Left: Reshan, 4S6YRW, is at hand helping his mother Rajini, 4S6ARW, at the computer. The radio corner has both HF and VHF radios, computer and Internet modem, as well as obligatory back-up battery on the floor. The text on the back of the polo shirt is When All Else Fails, the motto of The Radio Society of Sri Lanka.
Senarath, 4S6WAS, shows his Amateur Radio Licence. He received it in 2011 after attending classes organised by the Radio Society of Sri Lanka. His interest in our hobby was initiated by a radio broadcast about radio amateurs providing emergency communication in the aftermath of the 2004 Tsunami, which devastated parts of the island.
Senarath, 4S6WAS, makes a call over one of the 144 MHz repeaters which are in use on Sri Lanka.
The home-made rotary beam antenna for 14 MHz is hardly visible in the tropical vegetation.
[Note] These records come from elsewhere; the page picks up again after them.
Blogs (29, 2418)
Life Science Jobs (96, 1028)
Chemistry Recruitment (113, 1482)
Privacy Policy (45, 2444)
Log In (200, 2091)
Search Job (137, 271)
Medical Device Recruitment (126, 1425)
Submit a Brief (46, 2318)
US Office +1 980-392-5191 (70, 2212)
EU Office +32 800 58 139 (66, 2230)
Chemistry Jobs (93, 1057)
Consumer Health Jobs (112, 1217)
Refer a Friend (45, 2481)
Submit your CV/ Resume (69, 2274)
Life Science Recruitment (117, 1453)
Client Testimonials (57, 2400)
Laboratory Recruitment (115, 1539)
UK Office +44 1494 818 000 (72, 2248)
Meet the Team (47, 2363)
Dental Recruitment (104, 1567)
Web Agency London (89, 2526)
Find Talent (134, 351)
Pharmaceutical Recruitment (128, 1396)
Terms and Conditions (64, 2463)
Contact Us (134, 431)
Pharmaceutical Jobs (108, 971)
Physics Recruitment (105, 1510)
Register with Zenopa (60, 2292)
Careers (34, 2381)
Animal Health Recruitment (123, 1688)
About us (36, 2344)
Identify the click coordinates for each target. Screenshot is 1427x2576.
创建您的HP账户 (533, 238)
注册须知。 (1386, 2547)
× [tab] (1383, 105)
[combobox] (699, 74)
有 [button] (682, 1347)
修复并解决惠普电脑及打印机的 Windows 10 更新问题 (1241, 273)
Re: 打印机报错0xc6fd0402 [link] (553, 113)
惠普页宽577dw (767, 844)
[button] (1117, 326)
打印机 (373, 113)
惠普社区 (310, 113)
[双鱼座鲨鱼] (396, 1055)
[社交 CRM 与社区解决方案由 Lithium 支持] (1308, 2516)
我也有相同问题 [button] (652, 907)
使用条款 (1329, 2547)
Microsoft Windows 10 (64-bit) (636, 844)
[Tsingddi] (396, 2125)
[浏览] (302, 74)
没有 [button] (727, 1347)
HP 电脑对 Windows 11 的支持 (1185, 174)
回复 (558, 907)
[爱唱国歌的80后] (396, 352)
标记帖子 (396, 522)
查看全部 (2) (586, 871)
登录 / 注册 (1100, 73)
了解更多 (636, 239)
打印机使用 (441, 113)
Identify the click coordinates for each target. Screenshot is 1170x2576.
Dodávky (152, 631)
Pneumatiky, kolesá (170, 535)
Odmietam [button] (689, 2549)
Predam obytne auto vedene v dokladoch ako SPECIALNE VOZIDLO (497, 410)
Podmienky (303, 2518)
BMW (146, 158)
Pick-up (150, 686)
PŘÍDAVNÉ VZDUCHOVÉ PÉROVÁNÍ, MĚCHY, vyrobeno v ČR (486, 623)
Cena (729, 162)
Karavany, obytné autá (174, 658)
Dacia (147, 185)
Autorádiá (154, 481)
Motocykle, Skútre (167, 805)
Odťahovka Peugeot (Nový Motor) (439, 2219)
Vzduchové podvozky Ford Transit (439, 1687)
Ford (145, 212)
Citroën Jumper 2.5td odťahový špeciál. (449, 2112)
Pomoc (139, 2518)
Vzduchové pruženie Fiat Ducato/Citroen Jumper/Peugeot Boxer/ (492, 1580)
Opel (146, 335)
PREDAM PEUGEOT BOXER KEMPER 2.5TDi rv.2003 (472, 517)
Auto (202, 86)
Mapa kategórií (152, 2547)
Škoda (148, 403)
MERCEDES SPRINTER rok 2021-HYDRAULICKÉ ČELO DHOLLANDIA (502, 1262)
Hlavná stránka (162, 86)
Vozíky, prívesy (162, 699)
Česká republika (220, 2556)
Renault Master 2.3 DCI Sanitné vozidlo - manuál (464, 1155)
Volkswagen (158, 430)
Reshan, 4S6YRW, on the left, holds a 144 MHz handheld transceiver. He received his Novice Licence in 2012 when he was 18 years old and is the youngest member of the Radio Society of Sri Lanka holding a licence. After one year of being Novice, Reshan upgraded his licence to General.
Reshan, 4S6YRW, has other interests beside radio. He is good at computers and plays musical instruments. This makes him suitable for learning the telegraphy, once he gets motivation and finds a tutor.
Senarath, 4S6WAS, under his home-made rotary antenna on the roof.
The all-ham family at the radio. They are active mainly in digital modes and SSB, HF and 144 MHz. Reshan, 4S6YRW, attends a local college, while his mother works at a local school. Senarath, 4S6WAS, works as electrical engineer in Colombo, and is also a Council Member at the RSSL.
Amateur Radio is ideally suited for developing countries where the infrastructure is weak, their geographical locations make them vulnerable to natural disasters, while the overall level of education is improving. The literacy in Sri Lanka is over 90 percent, there are many bright people, but without national industry, they often work abroad. The national society RSSL promotes our hobby as much as they can. There are still some out-of-date bureaucratic obstructions in use at the licensing office.
Amateur Radio is no threat to the defence of a country in the era of satellites, cell phones and the Internet.
On the contrary, early practical contact with radio communication can provide better trained personnel for the state.
Historically, Sri Lanka has a long tradition of radio as the first broadcasting radio station, Radio Ceylon, was set up in 1923 and it is still in operation, presently as The Sri Lanka Broadcasting Corporation. Modern means of electronic communication are well developed in Sri Lanka and let’s hope that Amateur Radio regulations will be soon updated. Visiting radio amateurs can get temporary permits, but the process is tedious and time-consuming. Visitors usually contribute to the technical advancement and progress for local radio amateurs.